- [TESTO IN ESAME]
┌────────
Valentino Rossi e papà Graziano: le parole d'amore di un passato da non dimenticare
Dalle aule di tribunale ai ricordi della "Cava": parabola di un legame che ha scritto la storia del motociclismo, oggi ferito da una dolorosa battaglia legale
Le cronache di questi giorni consegnano un’immagine che nessuno avrebbe mai voluto vedere: Valentino Rossi e suo padre Graziano l’uno contro l’altro in una vicenda giudiziaria che scuote le fondamenta di Tavullia. Al centro della disputa la richiesta di amministrazione di sostegno avanzata dal Dottore per tutelare il genitore, mentre Graziano lo accusa di essere solo preoccupato per la sua parte di eredità, visto che ha intenzione di sposarsi con la sua compagna quasi coetanea di Valentino. Parole come "interdizione" e "battaglia legale" stridono con il rumore dei motori che per quarant’anni hanno fatto da colonna sonora al loro rapporto. Ma dietro il gelo di oggi, c’è un archivio di affetto, complicità e stima reciproca che ha pochi eguali nello sport. Vediamolo insieme e speriamo che anche i due comtendenti se ne ricordiano...
L'eredità del 46 e la prima vittoria
Il legame tra i due è stato, prima di tutto, un passaggio di testimone silenzioso. Valentino non ha mai nascosto che la scelta del numero 46 fosse un omaggio diretto a Graziano, che con quel numero vinse tre GP nel 1979, l'anno di nascita di Vale. "Il 46 è Graziano. È il numero della sua vita e della mia. Ogni volta che lo vedo sulla mia moto, sento che lui è lì con me. È un filo che ci lega e che non si spezzerà mai."
Ma l'affetto di un padre si misura anche dai sacrifici estetici: il 9 luglio 2000, dopo il primo trionfo di Valentino nella classe regina a Donington, Graziano mantenne una promessa “sacra”, tagliandosi la sua storica treccia. "Fu il mio modo di dirgli che era diventato un grande pilota" ha ricordato Graziano anni dopo, con gli occhi lucidi di chi ha visto il proprio erede superare il maestro.
"Andavamo alla cava": l'infanzia come un gioco
In ogni intervista doppia del passato, il sorriso era lo stesso: sornione, pesarese, complice. Valentino ha sempre descritto i pomeriggi alla "Cava" di Tavullia, quando aveva 14 anni, come il momento fondante del loro rapporto. "Graziano mi ha insegnato la staccata, ma soprattutto mi ha insegnato a divertirmi con la moto" raccontava Valentino".
Valentino ha sempre attribuito al padre il merito di avergli insegnato l'ironia, quella capacità di vincere sorridendo che ha conquistato il mondo:"Graziano è un grande. È lui che mi ha insegnato a non prendermi troppo sul serio. Se sono diventato quello che sono, è perché lui mi ha sempre lasciato libero di divertirmi, trasmettendomi questa passione in modo leggero, senza mai mettermi pressione."
└────────
- [CONSEGNA] Ricopia dall'articolo su Valentino Rossi e il padre Graziano il brano che va da "L'eredità del 46" a "superare il maestro.". Gli item riportati di seguito non servono per lo svolgimento.

- [DATI DELL'ESERCIZIO]
┌────────
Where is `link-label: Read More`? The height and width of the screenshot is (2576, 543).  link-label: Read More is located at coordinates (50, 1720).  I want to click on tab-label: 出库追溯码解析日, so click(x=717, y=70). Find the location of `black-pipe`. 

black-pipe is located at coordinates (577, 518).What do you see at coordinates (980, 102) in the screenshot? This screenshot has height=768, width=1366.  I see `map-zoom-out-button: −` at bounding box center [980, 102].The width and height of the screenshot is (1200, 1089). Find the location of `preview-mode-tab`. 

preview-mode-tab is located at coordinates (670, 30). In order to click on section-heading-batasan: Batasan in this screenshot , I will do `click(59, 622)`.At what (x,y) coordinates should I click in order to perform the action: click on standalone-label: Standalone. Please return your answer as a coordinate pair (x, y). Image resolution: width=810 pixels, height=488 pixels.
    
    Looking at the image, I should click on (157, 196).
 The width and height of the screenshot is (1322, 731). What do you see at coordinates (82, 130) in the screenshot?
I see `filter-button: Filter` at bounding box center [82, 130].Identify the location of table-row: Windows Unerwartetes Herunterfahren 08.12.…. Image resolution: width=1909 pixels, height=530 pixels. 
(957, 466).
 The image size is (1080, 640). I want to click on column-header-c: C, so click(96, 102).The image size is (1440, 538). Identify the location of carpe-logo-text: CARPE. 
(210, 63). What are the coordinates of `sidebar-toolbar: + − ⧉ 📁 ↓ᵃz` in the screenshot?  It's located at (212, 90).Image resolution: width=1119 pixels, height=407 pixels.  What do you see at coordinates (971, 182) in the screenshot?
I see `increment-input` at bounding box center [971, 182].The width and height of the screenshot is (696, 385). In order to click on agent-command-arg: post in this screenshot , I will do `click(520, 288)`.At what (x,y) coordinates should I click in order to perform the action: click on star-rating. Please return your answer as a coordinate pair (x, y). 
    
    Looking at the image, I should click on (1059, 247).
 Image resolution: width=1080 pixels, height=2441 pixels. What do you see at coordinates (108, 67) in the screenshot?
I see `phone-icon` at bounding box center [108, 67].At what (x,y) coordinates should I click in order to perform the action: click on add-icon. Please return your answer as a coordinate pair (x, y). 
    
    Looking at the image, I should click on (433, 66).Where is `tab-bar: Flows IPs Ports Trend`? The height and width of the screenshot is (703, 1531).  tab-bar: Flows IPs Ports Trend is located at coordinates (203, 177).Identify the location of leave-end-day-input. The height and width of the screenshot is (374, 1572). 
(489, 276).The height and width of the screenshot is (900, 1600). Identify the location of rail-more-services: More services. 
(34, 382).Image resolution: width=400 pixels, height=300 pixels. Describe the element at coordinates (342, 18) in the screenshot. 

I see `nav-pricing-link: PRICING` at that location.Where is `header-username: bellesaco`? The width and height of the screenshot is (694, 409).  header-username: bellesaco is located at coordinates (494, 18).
└────────
- [SOLUZIONE]
L'eredità del 46 e la prima vittoria
Il legame tra i due è stato, prima di tutto, un passaggio di testimone silenzioso. Valentino non ha mai nascosto che la scelta del numero 46 fosse un omaggio diretto a Graziano, che con quel numero vinse tre GP nel 1979, l'anno di nascita di Vale. "Il 46 è Graziano. È il numero della sua vita e della mia. Ogni volta che lo vedo sulla mia moto, sento che lui è lì con me. È un filo che ci lega e che non si spezzerà mai."
Ma l'affetto di un padre si misura anche dai sacrifici estetici: il 9 luglio 2000, dopo il primo trionfo di Valentino nella classe regina a Donington, Graziano mantenne una promessa “sacra”, tagliandosi la sua storica treccia. "Fu il mio modo di dirgli che era diventato un grande pilota" ha ricordato Graziano anni dopo, con gli occhi lucidi di chi ha visto il proprio erede superare il maestro.